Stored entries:
━━━

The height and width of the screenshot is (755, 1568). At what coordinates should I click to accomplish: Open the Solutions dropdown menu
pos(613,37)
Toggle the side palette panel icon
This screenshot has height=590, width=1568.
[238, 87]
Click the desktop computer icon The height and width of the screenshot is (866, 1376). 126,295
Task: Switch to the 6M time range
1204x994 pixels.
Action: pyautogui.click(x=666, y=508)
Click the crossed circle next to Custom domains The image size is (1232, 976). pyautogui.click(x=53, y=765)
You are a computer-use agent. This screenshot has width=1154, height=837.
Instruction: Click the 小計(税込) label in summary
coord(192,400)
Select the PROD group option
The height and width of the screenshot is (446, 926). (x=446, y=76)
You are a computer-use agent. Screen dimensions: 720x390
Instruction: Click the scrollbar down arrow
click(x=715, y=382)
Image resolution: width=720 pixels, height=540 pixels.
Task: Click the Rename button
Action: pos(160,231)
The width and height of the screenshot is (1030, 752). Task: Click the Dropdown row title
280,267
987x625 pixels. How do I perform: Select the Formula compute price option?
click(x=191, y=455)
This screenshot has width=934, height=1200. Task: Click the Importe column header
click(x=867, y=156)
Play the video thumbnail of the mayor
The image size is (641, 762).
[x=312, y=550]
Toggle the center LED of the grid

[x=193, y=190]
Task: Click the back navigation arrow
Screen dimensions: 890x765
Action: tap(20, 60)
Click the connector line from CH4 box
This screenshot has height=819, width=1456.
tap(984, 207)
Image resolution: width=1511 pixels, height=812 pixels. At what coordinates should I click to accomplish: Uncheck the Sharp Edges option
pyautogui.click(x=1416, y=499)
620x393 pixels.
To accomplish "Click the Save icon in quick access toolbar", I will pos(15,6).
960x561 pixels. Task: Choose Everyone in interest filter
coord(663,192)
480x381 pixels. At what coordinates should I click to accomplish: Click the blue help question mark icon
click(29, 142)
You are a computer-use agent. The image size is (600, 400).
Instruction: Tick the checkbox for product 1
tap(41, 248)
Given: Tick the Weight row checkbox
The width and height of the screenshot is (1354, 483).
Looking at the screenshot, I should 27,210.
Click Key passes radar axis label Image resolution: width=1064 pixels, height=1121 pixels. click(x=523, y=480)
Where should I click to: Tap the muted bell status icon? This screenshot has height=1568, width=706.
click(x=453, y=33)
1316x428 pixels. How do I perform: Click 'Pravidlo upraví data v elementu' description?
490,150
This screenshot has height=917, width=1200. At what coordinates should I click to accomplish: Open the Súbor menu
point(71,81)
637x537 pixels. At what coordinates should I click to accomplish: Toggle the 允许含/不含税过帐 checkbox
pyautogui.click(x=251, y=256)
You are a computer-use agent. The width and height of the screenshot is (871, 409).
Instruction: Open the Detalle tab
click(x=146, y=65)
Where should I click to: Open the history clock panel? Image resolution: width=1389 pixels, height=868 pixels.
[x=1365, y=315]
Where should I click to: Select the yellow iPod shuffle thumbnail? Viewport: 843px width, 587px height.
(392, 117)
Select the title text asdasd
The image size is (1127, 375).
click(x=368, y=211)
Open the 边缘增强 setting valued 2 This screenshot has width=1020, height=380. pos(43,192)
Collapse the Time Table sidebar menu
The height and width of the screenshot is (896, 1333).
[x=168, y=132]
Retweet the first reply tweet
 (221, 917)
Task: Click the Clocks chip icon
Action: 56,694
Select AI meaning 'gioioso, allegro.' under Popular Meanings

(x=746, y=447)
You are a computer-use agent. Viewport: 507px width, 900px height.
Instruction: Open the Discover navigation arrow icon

━━━

**WHAT YOU NEED TO DO**
Read through the entries, then copy every line where the string "navigation" is found.

**RESULT BELOW**
Task: Click the back navigation arrow
Instruction: Open the Discover navigation arrow icon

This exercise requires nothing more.